Alataş worked for the Istanbul Human Rights Association for 15 years before deciding to come to Diyarbakır.

“When you come to Diyarbakır, what you think is not what I could do but what I could choose to do. There are so many things to do here,” she said.

Alataş now works for the province's Bağlar Municipality, who mayor and deputy are women. When she first came, Alataş said she was surprised to see that while the majority of the municipality's employees are male, the administrators are female.

“The aim of my project is to determine the needs of poor families and to observe the consequences of [rural-to-urban] migration and the effects of the war,” she said. “For the past year we have had a ‘clothes bank' in which we gather used clothes.

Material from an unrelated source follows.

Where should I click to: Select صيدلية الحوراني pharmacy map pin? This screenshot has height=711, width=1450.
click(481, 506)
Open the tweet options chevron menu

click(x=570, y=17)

There are so many problems. The families live with problems like incest, drug habits and violence.”

One of the first questions while interacting with people in the city is to ask when they arrived in the urban center.

Alataş said she invariably finds that most of the people arrived in Diyarbakır in the 1990s, during the worst of the conflict between the military and the outlawed Kurdistan Workers' Party, or PKK.

“While they were preoccupied with agriculture and animal growth where they came from, they are trying to survive in an environment where they can't do either. Two generations have been lost,” she said, adding that economic reasons also drove many to the city.

The war has had a profound effect on women, she said, adding that if a woman is involved in politics, she has either been taken into custody several times or has a relative in prison. “Nearly all live post traumatic stress. We can not overcome this stress simply by providing them with something to wear.”

Struggle to maintain Kurdish

Alataş said there was an effort to maintain the use of Kurdish but added that promoting the use of the language was somewhat difficult.

“There is too much speaking in Turkish. There are campaigns to encourage people to speak in Kurdish. The return to Kurdish is easy – after all it is the native language of everyone here. Women and children know Kurdish since they are more at home and don't go out too much. But nearly all the men know Turkish,” she said.

Alataş said she believed women have two areas of struggle, namely the state and the mentality produced by male-dominated society.

“They are aware of it. When they receive a course on gender equality, they can take a stance when they are faced by an event at home or outside. But obviously they do not ask their husbands to wash the dishes like the radical feminists,” she said.

25-year-old mayor

Meanwhile, 25-year-old woman Gülbahar Örnek became one of the youngest mayors in the country when she became mayor of Sur Municipality during the first half of 2010.

Örnek became a member of the municipal council during after the March 2007 elections. According to the BDP's women's quota, if a party mayor is male, his deputy must be female.

As such, when Mayor Abdullah Demirbaş was arrested and imprisoned at the end of 2009, Örnek automatically became mayor of the municipality.

A woman born in one of the poorer neighborhoods of the city, she was an agricultural engineering student.

When she was first thrust into the job, she was hesitant, at times visitors would be brought before her where they would begin waiting, not believing that Örnek was the mayor, she said.

“The fact that I became deputy mayor strengthens the feeling among the people that ‘someone from us has been elected,'” she said.

Demirbaş has since been released from prison.